SF writers on the future

Former BB Guestblogger John Shirley interviewed me, Pat Murphy, Kim Stanley Robinson, Norman Spinrad, Bruce Sterling and Ken Wharton, as science fiction writers, about the future. It's just showed up on Locus's website:

Cory Doctorow doubts the efficacy of big control and again sees information as the key: "The Stasi – the East German version of the KGB – had detailed files on virtually every resident of East Germany, yet somehow managed to miss the fact that the Berlin Wall was about to come down until it was already in rubble. Tell me again how a centralized government makes us more secure? September 11th wasn't a failure to gather enough intelligence: it was a failure to correctly interpret the intelligence in hand.
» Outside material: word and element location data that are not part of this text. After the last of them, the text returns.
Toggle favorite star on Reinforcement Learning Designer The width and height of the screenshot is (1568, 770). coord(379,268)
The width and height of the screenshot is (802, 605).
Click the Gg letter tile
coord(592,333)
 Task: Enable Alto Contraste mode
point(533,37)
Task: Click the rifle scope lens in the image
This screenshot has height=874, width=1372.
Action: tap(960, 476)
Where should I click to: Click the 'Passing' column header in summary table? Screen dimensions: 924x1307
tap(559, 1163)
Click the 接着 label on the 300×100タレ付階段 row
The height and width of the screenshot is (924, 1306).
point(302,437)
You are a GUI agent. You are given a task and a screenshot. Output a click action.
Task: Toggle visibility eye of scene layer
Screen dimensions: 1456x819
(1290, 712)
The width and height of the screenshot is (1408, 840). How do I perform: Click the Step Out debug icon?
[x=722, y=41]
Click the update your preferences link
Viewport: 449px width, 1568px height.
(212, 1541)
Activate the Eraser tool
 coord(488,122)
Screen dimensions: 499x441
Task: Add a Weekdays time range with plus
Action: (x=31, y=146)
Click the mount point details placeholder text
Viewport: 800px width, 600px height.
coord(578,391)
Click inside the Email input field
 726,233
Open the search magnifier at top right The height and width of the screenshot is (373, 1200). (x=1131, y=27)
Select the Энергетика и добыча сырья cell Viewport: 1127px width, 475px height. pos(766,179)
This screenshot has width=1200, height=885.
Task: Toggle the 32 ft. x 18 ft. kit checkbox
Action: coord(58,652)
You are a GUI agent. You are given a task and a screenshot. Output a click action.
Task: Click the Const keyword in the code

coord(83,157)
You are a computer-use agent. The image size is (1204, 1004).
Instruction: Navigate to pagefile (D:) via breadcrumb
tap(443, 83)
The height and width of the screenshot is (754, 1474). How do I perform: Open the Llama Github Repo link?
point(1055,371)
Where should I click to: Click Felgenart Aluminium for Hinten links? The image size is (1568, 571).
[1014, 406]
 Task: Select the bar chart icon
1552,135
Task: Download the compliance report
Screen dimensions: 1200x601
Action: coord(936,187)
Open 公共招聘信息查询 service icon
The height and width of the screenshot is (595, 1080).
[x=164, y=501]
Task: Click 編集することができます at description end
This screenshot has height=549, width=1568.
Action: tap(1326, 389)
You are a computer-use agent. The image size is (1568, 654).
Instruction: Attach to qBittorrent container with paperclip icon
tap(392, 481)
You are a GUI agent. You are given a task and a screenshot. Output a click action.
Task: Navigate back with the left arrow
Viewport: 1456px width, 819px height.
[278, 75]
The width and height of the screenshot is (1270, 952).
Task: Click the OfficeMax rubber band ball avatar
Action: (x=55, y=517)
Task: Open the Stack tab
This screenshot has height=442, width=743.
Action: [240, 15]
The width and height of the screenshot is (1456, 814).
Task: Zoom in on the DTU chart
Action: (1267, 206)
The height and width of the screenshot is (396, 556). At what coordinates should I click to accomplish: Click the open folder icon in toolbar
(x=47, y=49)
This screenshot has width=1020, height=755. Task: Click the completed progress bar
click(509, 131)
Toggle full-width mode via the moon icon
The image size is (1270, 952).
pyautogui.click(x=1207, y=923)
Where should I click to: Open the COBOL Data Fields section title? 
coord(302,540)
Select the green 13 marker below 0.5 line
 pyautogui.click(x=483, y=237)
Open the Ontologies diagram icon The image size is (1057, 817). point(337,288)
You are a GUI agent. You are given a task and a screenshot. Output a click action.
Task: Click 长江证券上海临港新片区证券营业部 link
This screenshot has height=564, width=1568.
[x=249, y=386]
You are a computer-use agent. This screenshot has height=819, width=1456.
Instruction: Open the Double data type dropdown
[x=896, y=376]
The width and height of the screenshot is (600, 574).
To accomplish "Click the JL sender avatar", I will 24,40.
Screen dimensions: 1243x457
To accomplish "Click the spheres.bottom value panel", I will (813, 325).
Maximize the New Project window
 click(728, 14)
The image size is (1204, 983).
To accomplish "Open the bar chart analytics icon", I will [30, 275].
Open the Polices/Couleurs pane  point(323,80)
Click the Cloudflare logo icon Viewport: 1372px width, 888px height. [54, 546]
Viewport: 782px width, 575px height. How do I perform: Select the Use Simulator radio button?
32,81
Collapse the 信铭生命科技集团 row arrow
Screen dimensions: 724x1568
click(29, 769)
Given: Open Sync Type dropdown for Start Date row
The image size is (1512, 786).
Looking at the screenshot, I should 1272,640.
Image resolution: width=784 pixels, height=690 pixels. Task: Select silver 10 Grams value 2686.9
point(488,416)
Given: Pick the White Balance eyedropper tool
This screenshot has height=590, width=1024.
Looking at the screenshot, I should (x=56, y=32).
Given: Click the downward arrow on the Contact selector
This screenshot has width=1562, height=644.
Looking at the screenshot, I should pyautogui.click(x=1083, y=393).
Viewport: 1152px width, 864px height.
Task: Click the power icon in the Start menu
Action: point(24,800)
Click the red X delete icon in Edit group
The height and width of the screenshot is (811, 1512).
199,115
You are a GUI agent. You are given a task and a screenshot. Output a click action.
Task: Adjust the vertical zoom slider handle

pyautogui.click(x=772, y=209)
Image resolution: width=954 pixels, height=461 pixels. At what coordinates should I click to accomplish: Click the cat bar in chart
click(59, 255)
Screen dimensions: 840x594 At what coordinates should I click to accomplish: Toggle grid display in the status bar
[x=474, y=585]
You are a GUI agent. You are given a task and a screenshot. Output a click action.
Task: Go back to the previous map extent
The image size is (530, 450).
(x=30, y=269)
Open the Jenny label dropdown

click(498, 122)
There was too much irrelevant data, too much noise. Gathering orders of magnitude MORE noise just puts that needle into a much bigger haystack, while imposing high social costs. Fingerprinting visitors to the US and jailing foreign journalists for not understanding the impossibly baroque new visa regs makes America less secure (by encouraging people to lie about the purposes of their visit and by chasing honest people out of the country), not more."

Bruce Sterling speculates that big global government might take new shapes: "I had a brainstorm about this very problem recently. What if there were two global systems of governance, and they weren't based on control of the landscape? Suppose they interpenetrated and competed everywhere, sort of like Tory and Labour, or Coke and Pepsi. I'm kind of liking this European 'Acquis' model where there is scarcely any visible 'governing' going on, and everything is accomplished on the levels of invisible infrastructure, like highway regulations and currency reform."